PNoy, clean it up for me, please. And I will treat you to an iced cafe mocha. Topped with whipped cream, of course.

1 comment:

  1. Corruption of the Philippines is the malignant tumor originating from Marcos. She must have the painful surgery for removing the tumor.

    We can not help comparing him with Park Chung Hee. Both of them were dictators, but with the very opposite economic accomplishments.

    Marcos'ruling period in the Philippines was characteristic of nepotism, cronyism and slush fund.

    Park Chung Hee's ruling period in Korea, however, was famous for meritocracy in all walks of life, across all social spectrums, and fighting against bureaucratic corruption.

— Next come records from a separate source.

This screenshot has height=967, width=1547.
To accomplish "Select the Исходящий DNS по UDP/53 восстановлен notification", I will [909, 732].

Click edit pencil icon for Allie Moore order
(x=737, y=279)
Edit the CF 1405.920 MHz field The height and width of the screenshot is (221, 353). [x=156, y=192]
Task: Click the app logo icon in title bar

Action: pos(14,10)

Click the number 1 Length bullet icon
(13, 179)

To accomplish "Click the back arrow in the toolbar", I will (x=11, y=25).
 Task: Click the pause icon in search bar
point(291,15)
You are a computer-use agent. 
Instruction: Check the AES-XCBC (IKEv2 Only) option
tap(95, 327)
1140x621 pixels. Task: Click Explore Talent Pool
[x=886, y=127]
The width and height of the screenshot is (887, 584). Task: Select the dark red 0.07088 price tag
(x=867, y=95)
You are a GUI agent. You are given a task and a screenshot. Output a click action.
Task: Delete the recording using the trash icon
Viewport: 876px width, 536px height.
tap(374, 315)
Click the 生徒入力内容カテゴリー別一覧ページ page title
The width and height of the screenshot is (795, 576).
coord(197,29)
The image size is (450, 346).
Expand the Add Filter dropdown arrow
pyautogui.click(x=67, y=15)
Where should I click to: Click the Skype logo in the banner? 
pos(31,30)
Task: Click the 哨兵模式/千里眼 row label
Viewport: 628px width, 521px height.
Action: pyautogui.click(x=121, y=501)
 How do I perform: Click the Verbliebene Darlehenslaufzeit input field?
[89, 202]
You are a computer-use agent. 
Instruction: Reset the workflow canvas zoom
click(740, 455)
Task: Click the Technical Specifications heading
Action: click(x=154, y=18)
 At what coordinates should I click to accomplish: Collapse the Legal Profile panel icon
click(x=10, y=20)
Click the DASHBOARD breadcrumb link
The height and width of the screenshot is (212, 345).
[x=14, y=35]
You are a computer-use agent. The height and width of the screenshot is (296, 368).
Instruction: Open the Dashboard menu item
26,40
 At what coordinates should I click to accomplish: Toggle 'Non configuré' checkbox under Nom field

    We have two different kinds of corruption in Asia now. One is the capitalistic corruption the Philippines is representing and the communistic corruption China and Vietnam are representing.

    I expected Vietnam would be on the way to another Korea economically but I have abandoned this dillusion in so long as Vietnam has the communist regime littered with corruptions.

    In 2011, 36 years after the end of Vietnam War(1975), Vietnamese GDP is $1,361.
    In 1989, 36 years after the end of Korean War(1953), Korean GDP was $5,552.

    While the Philippines and Vietnam are suffering from relics of corruption , Korea is savoring legacy of Park Chung Hee.